Visual and anatomical outcomes of primary retinectomy for diabetic tractional retinal detachment


Tokuc E. O., Karabas L., Kanar H. S., Kaplan F. B., Seyyar S. A., Uslubas I.

BMC Ophthalmology, vol.25, no.1, 2025 (SCI-Expanded) identifier identifier identifier

  • Publication Type: Article / Article
  • Volume: 25 Issue: 1
  • Publication Date: 2025
  • Doi Number: 10.1186/s12886-025-04065-0
  • Journal Name: BMC Ophthalmology
  • Journal Indexes: Science Citation Index Expanded (SCI-EXPANDED), Scopus, CINAHL, EMBASE, MEDLINE, Directory of Open Access Journals
  • Keywords: Proliferative diabetic retinopathy, Retinectomy, Tractional retinal detachment
  • Kocaeli University Affiliated: Yes

Abstract

Purpose: Uncontrolled proliferative diabetic retinopathy (PDR) can cause fibrovascular growth and retinal traction, leading to tractional retinal detachment (TRD).
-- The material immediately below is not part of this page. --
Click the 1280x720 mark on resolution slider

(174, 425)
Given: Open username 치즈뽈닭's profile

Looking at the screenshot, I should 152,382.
The role of primary retinectomy in diabetic TRD remains unclear, as most studies focus on rhegmatogenous retinal detachment (RRD) with PVR. This study aims to investigate the impact of retinectomy on anatomical and visual outcomes in patients undergoing pars plana vitrectomy (PPV) for diabetic TRD. Method: Patients who underwent primary retinectomy during PPV for diabetic TRD were retrospectively evaluated. Best corrected visual acuity (BCVA) before surgery and at the final follow-up, retinectomy characteristics, and final retinal attachment status were documented. TRD score, the quadrant and extent of the retinectomy, presence of macular displacement at final follow-up, and postoperative complications were evaluated. The relationship between the quadrants and extent of the retinectomy and visual acuity was also assessed. Result: Thirty-eight eyes of 38 patients with mean age 60.55 ± 10.00 years were included. Mean follow-up was 23.53 ± 27.40 months. The most common locations of the retinectomy sites were extended posterior to the equator (39.5%), around the equatorial zone (34.2%), and peripheral retina (26.3%). The mean BCVA improved from 1.71 ± 0.53 logMAR to 1.48 ± 0.74 logMAR at the final follow-up. At the final visit 65.8% of patients experienced improved or maintained BCVA. Temporal retinectomy showed worse visual outcomes in the Chi-square test but not in binary logistic regression analysis. Furthermore, 26 (68.4%) eyes were attached without tamponade, 10 (26.3%) were attached under silicone oil and 2 (5.6%) remained detached under silicone oil. Conclusion: These findings suggest that retinectomy, when deemed necessary in eyes with diabetic TRD, may not lead to poor functional and anatomical outcomes, contrary to some previous assumptions.